Struttura e sovrastruttura
“Non è la coscienza degli uomini che determina il loro essere, ma è, al contrario, il loro essere sociale che determina la loro coscienza”.
Con questa frase davvero affascinante Marx vuole dire che non sono le idee, le istituzioni ed il pensiero politico a determinare la vita materiale delle persone. Al contrario, è la vita materiale delle persone a orientarne le idee, il pensiero politico e di conseguenza le istituzioni che le governano.
La struttura (produzione e distribuzione di beni e ricavi) determina la sovrastruttura (politica, religione, filosofia, morale…).

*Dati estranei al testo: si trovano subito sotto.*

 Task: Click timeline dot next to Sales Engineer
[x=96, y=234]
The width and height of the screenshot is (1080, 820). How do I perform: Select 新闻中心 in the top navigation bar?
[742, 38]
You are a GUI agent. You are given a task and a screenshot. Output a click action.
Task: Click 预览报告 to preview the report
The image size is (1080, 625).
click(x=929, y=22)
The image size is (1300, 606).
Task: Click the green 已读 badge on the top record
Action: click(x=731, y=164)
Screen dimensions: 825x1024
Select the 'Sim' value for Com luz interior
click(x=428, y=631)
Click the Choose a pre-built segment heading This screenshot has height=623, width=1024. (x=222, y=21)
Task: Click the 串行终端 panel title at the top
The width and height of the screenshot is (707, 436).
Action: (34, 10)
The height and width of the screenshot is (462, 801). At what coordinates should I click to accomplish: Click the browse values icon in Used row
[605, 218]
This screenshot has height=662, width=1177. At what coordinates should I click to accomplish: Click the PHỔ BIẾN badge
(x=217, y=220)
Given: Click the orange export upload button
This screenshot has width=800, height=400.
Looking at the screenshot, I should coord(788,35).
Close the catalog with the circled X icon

Una nazione in posizione di vantaggio, tenterà di conservarla il più possibile. Ciò scatenerà tensioni violente esterne (con chi proverà a cambiare la situazione) e, più pericolose, interne, perché le condizioni alla base di tale vantaggio (rapporti di proprietà, gerarchia sociale, salari…) diverranno insostenibili e di ostacolo al progresso.
La pressione costante distruggerà qualsiasi resistenza, fino alla rivoluzione.
Ed ogni rivoluzione è già restaurazione, il nuovo assetto getterà di per sé le tensioni di cui sopra.
Ogni cosa che nasce prepara in quel momento preciso la propria morte.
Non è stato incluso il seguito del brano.